DRV antwortet dem Gericht mit Textbausteinen

Genau wie bei Neumann war im LSG-Verfahren durch die rückwirkende Bewilligung das Arbeitsverhältnis erst mit dem Rentenbescheid beendet worden und das Arbeitsverhältnis wurde während des Rentenbezugs abgewickelt. Die DRV antwortet dem Gericht, es sei klar, dass es um sehr wenig Geld gehe. Der Vortrag bestand im Übrigen aus einem Textbaustein, in dem auf die bisherige Begründung im Widerspruchsverfahren verwiesen wird. Die aktuelle Rechtsprechung wird gar nicht erwähnt.

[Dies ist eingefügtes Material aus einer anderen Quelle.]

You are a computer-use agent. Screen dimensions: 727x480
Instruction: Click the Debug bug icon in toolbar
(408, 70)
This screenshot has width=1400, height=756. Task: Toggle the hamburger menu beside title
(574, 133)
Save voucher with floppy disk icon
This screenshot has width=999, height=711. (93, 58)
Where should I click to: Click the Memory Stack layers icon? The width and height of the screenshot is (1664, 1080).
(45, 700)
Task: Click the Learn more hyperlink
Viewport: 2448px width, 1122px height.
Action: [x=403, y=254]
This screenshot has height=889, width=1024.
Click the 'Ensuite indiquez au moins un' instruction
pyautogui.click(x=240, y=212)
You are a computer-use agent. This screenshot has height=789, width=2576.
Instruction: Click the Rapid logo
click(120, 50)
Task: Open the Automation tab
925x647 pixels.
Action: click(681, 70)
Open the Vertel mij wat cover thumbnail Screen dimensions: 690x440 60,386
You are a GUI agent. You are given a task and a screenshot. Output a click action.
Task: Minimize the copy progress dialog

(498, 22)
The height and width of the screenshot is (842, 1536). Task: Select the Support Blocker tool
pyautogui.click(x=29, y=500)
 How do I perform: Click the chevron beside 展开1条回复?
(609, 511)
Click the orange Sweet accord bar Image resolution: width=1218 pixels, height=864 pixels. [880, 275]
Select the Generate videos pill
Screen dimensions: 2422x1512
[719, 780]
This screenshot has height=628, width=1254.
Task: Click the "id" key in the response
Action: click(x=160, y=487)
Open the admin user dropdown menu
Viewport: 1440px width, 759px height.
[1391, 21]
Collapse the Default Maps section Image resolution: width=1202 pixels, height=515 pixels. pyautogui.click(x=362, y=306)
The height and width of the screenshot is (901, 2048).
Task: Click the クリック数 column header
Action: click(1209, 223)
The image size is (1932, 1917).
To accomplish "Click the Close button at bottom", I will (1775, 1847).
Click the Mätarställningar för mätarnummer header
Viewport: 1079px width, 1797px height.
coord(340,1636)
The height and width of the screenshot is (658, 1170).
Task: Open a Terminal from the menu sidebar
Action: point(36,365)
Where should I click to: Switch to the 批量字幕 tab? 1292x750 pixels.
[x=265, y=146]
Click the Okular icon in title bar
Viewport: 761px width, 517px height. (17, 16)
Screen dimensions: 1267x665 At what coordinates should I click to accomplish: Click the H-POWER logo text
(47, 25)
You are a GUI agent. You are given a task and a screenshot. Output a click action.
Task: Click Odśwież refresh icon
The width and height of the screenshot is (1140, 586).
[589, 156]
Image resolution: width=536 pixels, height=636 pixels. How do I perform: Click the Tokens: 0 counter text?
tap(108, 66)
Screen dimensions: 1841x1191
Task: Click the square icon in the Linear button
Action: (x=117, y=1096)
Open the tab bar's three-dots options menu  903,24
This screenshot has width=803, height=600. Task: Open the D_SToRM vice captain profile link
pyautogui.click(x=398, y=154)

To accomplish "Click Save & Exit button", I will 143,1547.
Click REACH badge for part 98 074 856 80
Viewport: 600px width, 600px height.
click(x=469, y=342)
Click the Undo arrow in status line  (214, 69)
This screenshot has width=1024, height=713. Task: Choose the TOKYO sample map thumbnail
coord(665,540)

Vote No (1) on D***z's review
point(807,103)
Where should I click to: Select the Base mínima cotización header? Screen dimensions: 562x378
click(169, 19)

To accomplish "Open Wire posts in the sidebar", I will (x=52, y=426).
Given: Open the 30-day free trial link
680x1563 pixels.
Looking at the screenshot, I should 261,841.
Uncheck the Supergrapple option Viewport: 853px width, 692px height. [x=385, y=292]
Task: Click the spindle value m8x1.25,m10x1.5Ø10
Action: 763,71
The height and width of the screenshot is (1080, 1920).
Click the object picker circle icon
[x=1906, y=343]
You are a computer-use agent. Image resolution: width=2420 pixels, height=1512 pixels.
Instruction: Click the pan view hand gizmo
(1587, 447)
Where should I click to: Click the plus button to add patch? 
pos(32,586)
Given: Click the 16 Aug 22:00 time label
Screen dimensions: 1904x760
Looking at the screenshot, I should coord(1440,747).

Sozialgericht lädt zum Termin 

Jetzt wird es unverständlich. Das Gericht ordnet das persönliche Erscheinen von Neumann an. Und dies obwohl der Sachverhalt feststeht. Der bisherige Arbeitgeber hat eine kleinteilige Auskunft erteilt, nach dem klar ist, welche Beträge aus dem Stundenkonto des Vorjahres bestanden. Wir beantragen vergebens die Verpflichtung zum persönlichen Erscheinen aufzuheben. Neumann ist verunsichert, sieht die Richterin es jetzt doch anders? 

Natürlich war nicht derjenige für die DRV bei Gericht, der so lapidar geschrieben hat. Nach einem Vorspann durch das Gericht, wurde der Anspruch durch die Terminsvertreterin der DRV dann anerkannt. Die Überstunden des Vorjahres zählen nicht zum Hinzuverdienst. Die Kürzung der Rente war unberechtigt.

Das sagen wir dazu:

Zugegeben ist überall viel zu viel zu tun. Das wird aber nicht besser, wenn niemand mal etwas entscheidet. Spätestens als das Gericht auf die aktuelle Rechtsprechung hingewiesen hat, muss es doch möglich sein, dass die Behörde anerkennt. Leider begegnet uns das auf allen Ebenen. Es wird lieber ausgesessen, lapidar geantwortet, als Verantwortung für eine Entscheidung zu übernehmen.  

Die Arbeitszeit hätte für alle Beteiligte besser verwendet werden können, zumindest als die Rechtsprechung des LSG bekannt war.